→ Directions
Every line from the one containing "The width and" through the end of the listing below must be given again exactly, and nothing else; exclude pictures.

■ ■ ■ ■ ■ ■ ■

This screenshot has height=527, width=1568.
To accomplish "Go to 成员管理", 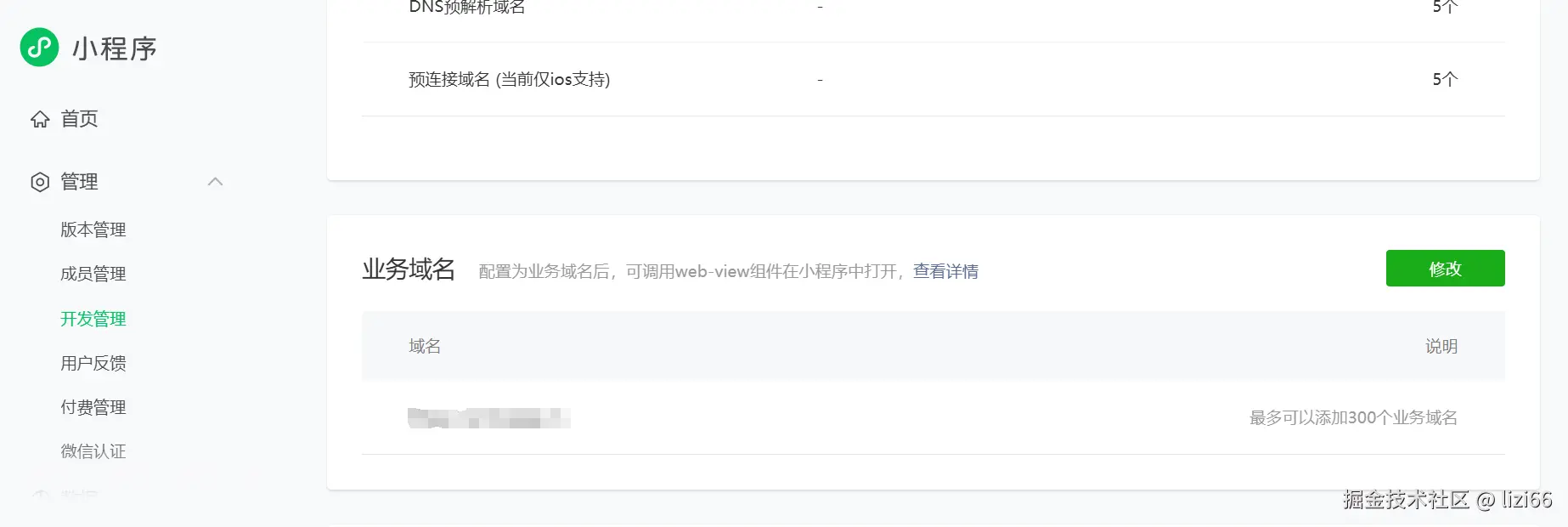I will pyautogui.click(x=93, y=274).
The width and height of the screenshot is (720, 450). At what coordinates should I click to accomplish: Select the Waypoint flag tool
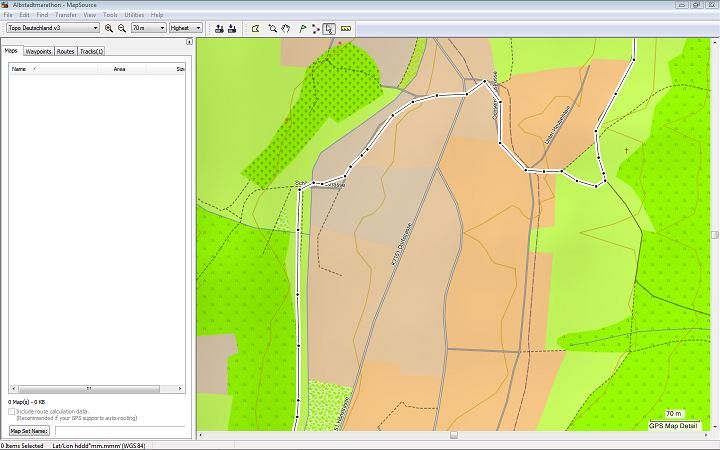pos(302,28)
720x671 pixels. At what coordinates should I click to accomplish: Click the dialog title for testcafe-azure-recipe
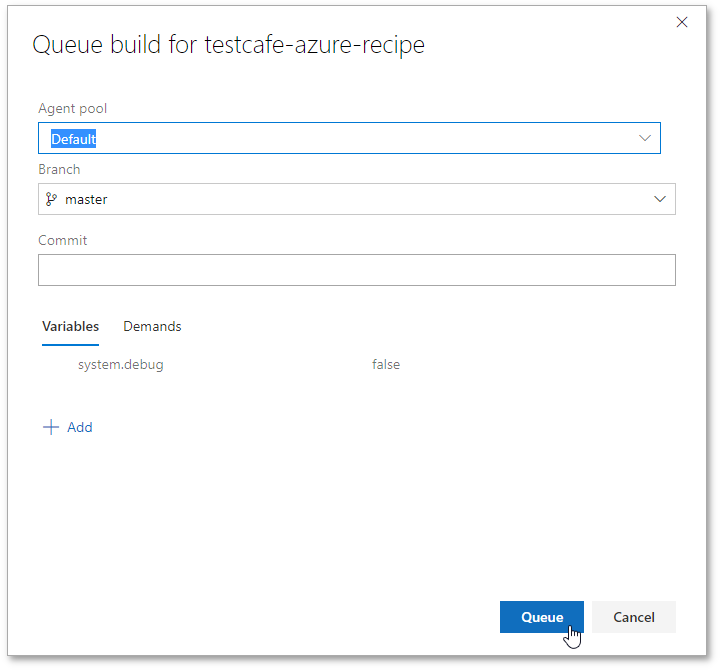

■ ■ ■ ■ ■ ■ ■

→ Response to the task
The width and height of the screenshot is (720, 450). At what coordinates should I click to accomplish: Select the Waypoint flag tool
pos(302,28)
720x671 pixels. At what coordinates should I click to accomplish: Click the dialog title for testcafe-azure-recipe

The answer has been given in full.